BRIAN DUNN / MONTREAL

Company head says failure to win US Army contract could be a sign of things to come

CAE's failure to win a C$1 billion ($740 million) contract from the US Army for Flight School XXI to train helicopter pilots could be a sign of the new reality facing Canadian aerospace firms dealing with the USA, says CAE head Derek Burney.

CAE's joint bid with Boeing was 16% lower than the "all-American" Computer Sciences winning team, Burney says.

He adds that the real lesson of the loss is that "Canadian firms may now have to overcome two handicaps when competing in the key American market - the longstanding handicap that they are not American and a new handicap in the post-Iraq environment that they are Canadian.

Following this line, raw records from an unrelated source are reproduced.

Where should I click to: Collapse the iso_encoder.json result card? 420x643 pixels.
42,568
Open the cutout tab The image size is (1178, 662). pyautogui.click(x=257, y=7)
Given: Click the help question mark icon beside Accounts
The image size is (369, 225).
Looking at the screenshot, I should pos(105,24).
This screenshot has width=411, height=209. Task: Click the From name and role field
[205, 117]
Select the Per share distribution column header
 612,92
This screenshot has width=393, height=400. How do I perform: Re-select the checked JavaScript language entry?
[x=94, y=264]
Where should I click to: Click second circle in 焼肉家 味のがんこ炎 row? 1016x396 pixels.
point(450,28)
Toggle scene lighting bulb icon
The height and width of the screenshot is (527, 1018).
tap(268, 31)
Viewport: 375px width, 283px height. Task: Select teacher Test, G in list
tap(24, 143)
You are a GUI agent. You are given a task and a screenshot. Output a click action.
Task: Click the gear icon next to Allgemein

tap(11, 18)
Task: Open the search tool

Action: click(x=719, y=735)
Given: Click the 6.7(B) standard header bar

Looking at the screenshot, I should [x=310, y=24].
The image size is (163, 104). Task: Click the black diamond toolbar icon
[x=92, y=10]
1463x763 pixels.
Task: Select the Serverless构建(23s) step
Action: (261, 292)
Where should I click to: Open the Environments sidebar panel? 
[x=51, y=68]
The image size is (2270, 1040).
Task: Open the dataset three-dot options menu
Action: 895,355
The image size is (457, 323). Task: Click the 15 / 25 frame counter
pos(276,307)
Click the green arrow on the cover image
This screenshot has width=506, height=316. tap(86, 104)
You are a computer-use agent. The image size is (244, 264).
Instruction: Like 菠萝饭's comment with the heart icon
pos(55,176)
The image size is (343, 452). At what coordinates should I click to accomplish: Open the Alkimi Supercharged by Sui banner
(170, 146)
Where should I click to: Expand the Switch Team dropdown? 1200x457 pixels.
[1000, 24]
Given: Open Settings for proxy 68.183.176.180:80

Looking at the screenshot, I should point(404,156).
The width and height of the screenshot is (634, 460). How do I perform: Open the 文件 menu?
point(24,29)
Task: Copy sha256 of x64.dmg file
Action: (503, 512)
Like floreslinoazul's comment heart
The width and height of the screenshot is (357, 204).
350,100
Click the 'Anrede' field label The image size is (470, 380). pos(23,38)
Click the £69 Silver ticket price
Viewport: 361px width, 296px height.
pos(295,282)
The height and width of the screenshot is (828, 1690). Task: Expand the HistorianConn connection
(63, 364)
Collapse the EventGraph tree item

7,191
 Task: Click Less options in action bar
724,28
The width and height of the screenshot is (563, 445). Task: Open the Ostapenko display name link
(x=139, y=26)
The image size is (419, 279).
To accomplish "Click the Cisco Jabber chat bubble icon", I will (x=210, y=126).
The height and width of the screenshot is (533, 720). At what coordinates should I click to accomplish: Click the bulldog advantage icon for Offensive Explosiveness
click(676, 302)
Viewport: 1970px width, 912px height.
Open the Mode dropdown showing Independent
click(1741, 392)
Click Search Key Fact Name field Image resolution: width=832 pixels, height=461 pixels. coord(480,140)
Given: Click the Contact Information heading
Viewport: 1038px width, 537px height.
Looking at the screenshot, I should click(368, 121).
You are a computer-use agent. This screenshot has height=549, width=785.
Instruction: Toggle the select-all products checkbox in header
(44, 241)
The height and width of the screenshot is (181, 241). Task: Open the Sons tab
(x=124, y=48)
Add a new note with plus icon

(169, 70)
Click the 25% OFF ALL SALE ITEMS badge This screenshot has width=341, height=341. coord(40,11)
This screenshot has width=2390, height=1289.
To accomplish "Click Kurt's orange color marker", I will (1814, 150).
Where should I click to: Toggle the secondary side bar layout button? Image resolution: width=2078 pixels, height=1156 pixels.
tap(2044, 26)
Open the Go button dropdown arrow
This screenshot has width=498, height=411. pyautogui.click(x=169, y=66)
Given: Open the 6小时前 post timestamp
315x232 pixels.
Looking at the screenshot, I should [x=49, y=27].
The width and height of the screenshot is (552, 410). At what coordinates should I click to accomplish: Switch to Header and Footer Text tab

"CAE has been successful with other US defence contracts and expects more in the future. However, we are under no illusion that the task will be more difficult in the absence of an improvement in Canadian-American relations," Burney says.

But one analyst says this position may be overstated. The push by US lawmakers for a "buy American" clause in the 2004 defence authorisation bill poses a bigger problem for non-US aerospace firms than a refusal to send troops to fight in Iraq. The proposed clause would prevent US armed forces from using foreign-made military equipment.

Burney also defends CAE's decision to accept an offer by a syndicate of investment bankers to purchase new common shares via a bought deal at a guaranteed value of C$6.58 a share for a total of C$175 million.

One Toronto newspaper columnist blamed Burney for "poor disclosure" and called the deal a "debacle and ugly" because CAE revealed it had lost the Flight School contract before it had the money, which caused CAE stocks to plunge.

Burney argues the investment bankers knew a decision was imminent, but no announcement was made when the deal was done.

"The bankers assumed this risk knowingly, with the bought deal in no way contingent on the outcome of the US competition," he says.